市面上常见的有经TC处理的细胞培养瓶/皿,可以辅助贴壁细胞贴壁;培养悬浮细胞时应采用无TC处理的细胞培养瓶/皿。
贴壁细胞在正常情况下都会贴壁,但某些细胞本身特性贴壁性差,例如Beas-2B人正常支气管上皮细胞和HCEC-B4G12人角膜内皮细胞,在培养特殊细胞时,需要对培养瓶/皿进行包被,促进细胞黏附,才可以使用。常用的包被液有纤连蛋白、I型胶原等混合物,培养时可根据说明书使用。
✦新手建议使用细胞培养瓶培养,方便操作。
无论什么细胞,汇合度80%~90%左右即需要传代,不可长满。正常细胞(二倍体)存在贴壁接触抑制,长满后细胞生长停止,而肿瘤细胞等非正常细胞,接触抑制作用较弱,可生长至较高的细胞密度,但某些细胞一旦长过,其损伤难以逆转,所以培养细胞时不建议细胞密度太高。
某些特殊的细胞汇合度达到100%会开始分化,例如C2C12小鼠成肌细胞,分化的细胞没有增殖能力,影响后续实验,耽误实验进展,需要严格控制细胞传代密度。
对于一些聚团叠加生长的细胞,需根据实际细胞量判断是否需要传代,并不单纯依据细胞铺满瓶底的汇合度,及时传代,避开细胞损伤,且这类细胞的消化时间一般较久,需要根据具体的细胞量适当调整消化时间。例如HepG2人肝癌细胞、MCF7人乳腺腺癌细胞、Caco-2人结直肠腺癌细胞等。
胰蛋白酶通常使用0.25%,含EDTA,不含钙镁离子。钙镁离子会与EDTA螯合,影响消化效果。所以加胰酶消化前需要用不含钙镁离子的PBS缓冲液润洗2~3次。
细胞消化时间可以参考说明书,但具体的消化时间需要结合细胞量、胰酶浓度等适当调整。调整。
大多数细胞的消化时间在2-3分钟左右,部分贴壁性较差的细胞消化时间较短,部分贴壁牢固且聚团叠加生长的细胞消化时间较长,最长的有30分钟,具体的细胞时间参考说明书,并结合实际细胞量调整。
消化程度判断:显微镜下细胞皱缩变圆,分散成单细胞,倾斜培养瓶可呈流沙状脱落即可终止消化。一些聚团叠加生长的细胞在消化过程中可能不会完全分散成单细胞,皱缩变圆,分解成小细胞团,轻轻吹散再消化1分钟左右即可终止消化。

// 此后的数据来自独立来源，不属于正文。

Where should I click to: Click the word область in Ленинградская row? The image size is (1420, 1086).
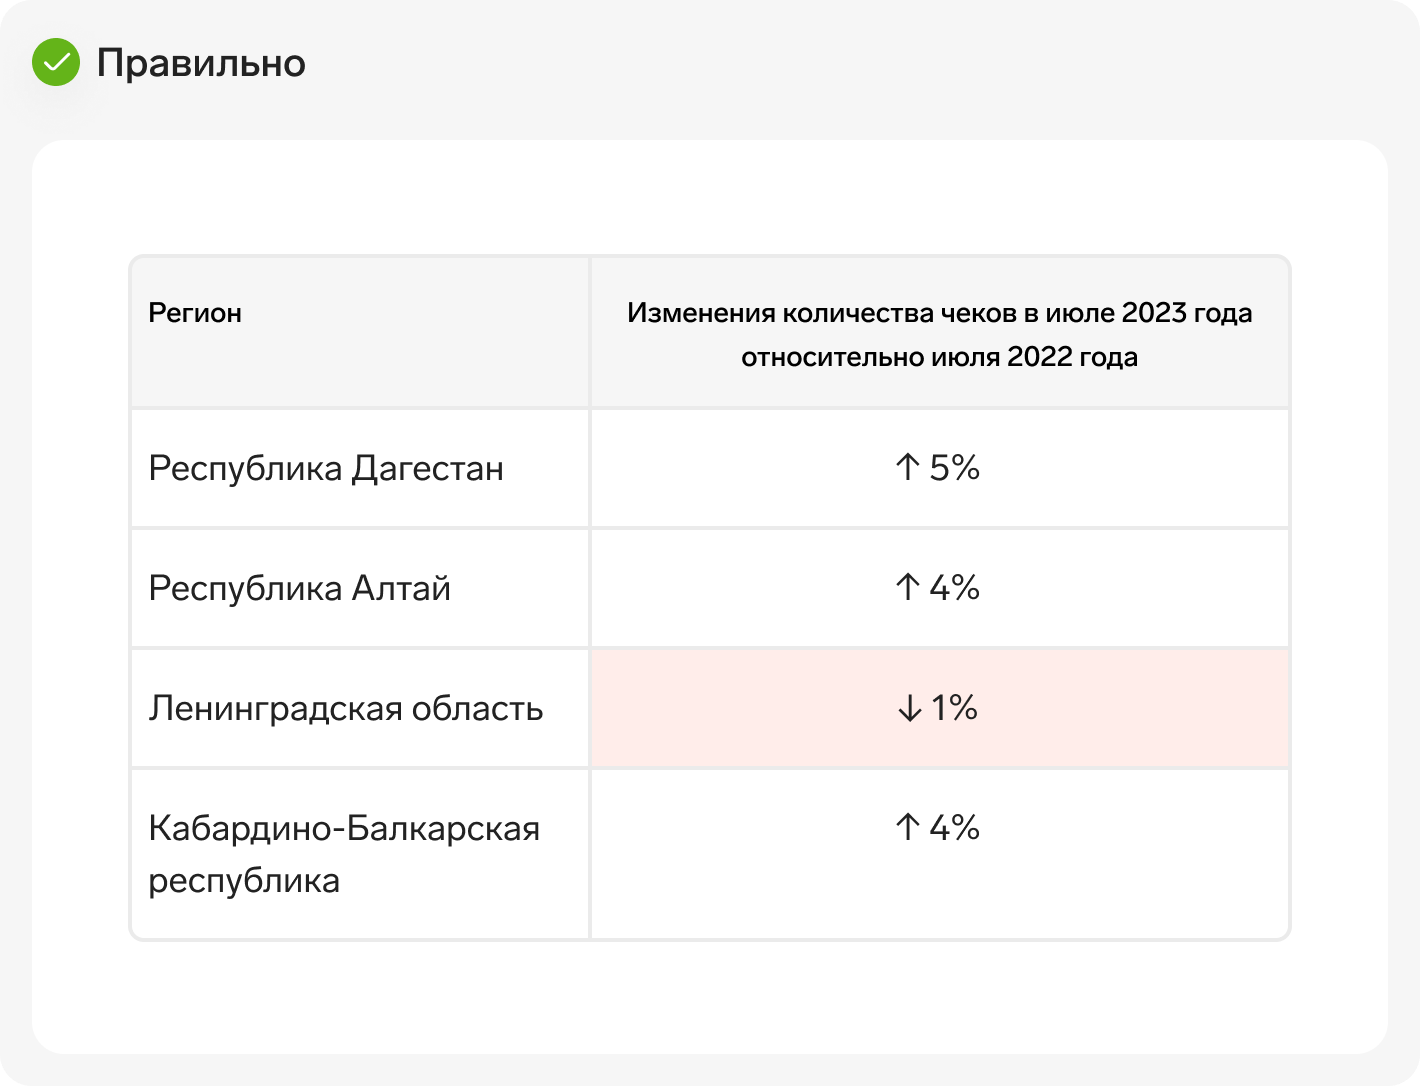click(x=478, y=708)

大部分培养基适合于95%空气 5%CO2的培养箱。但L15培养基适合于100%空气,无CO2的培养箱,L15培养基不需要CO2平衡PH,CO2会导致培养液PH降低(培养液变黄),严重影响细胞生长;所以使用L15培养基培养细胞,但没有100%空气培养箱时,可以选择密封的细胞培养瓶/皿培养。
对于大部分人源细胞和温血动物细胞系来讲,比较适宜的培养温度是37℃。但有细胞比较特殊,需要用特定的温度培养,比如hFOB1.19 SV40转染人成骨细胞细胞的培养温度为34℃,37℃培养会死亡。